In order to be treated as a non-resident of Australia and thus not taxed as an Australian resident you must satisfy a number of tax residency tests. One of those tests in establishing whether you are not a tax resident of Australia is whether you have a permanent place of abode in a foreign country.
What is a permanent place of abode?
Generally, if the Australian Taxation Office (ATO) asks you what your permanent place of abode is it is simply means what is your permanent home. This is hard to answer for example if you live in one place for a temporary time. A test that courts apply when ascertaining your residency status boils down to a question of fact and degree.
For instance, do take note of where you mail your correspondence. That is, if you mail your Australian mail correspondence to your Australian residential address then this can be a significant factor for the ATO to consider.
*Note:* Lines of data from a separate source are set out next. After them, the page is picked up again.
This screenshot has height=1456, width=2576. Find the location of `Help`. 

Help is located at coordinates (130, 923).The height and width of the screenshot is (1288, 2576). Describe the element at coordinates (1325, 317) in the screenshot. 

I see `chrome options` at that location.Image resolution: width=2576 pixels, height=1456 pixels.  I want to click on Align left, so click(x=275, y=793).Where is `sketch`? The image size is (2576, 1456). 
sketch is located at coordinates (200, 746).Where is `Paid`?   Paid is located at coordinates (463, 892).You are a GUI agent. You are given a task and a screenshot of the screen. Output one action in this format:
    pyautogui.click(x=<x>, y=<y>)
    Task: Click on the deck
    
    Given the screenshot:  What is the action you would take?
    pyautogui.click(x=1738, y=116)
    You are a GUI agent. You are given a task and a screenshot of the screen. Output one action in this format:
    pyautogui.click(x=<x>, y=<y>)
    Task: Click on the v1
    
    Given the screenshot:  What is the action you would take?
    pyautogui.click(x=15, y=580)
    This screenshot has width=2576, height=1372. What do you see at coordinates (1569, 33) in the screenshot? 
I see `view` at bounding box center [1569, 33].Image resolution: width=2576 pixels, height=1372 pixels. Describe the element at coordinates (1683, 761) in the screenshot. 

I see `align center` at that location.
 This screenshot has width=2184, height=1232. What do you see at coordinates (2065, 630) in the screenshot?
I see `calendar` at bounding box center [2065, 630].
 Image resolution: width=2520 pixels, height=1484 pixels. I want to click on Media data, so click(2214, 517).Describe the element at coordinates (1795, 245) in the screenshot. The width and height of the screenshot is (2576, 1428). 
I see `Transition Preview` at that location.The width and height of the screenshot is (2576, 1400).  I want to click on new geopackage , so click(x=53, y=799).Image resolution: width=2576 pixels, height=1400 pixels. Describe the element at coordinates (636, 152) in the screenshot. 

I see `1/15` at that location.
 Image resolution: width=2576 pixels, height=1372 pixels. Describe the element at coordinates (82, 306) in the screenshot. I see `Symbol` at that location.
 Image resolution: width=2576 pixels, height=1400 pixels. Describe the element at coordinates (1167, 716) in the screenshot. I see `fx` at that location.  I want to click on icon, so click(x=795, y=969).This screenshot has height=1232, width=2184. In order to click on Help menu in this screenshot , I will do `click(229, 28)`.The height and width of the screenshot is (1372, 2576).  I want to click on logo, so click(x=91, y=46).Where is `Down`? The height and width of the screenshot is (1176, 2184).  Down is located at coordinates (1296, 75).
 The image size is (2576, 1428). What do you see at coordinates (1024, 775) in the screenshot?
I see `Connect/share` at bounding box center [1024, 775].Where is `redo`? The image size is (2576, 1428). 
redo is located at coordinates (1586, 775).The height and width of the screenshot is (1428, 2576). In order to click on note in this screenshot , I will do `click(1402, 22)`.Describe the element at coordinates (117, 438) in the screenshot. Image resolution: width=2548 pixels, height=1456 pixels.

What if you are an Australian expatriate, living a nomad lifestyle, and not settling your roots in one place?
Well, you might run into problems with the ATO. If say you do not set up your roots in one place then you are an Australian tax resident.
What if you are living out of a suitcase
If you are only buying minimal things for your own residential comfort then you might have trouble establishing that your accommodation is your permanent place of abode.
Again, in the ATO’s eyes your main residency is still in Australia.
As a rule of thumb, if most of your possessions in your current accommodation can fit into a few suitcases then it is most likely that your your permanent place of abode is Australia.
To put it differently think about your current overseas accommodation as a tree and whether this tree forms part of a wider wood that is Australia. If you say no to do this your permanent place of abode is not in Australia. It follows that you are not a resident of Australia in that relevant income year.
If you say yes, your tree (accommodation) is within the proximity or purview of the wider wood that is Australia, it is indicative that your permanent place of abode is in Australia. It follows that you are a resident of Australia in that relevant income year.
What happens if I am an Australian tax resident?
If you are found to be an Australian tax resident, even though you are living and working overseas, you are required to pay income tax your earnings.
This spells trouble, especially if you are a high income salay.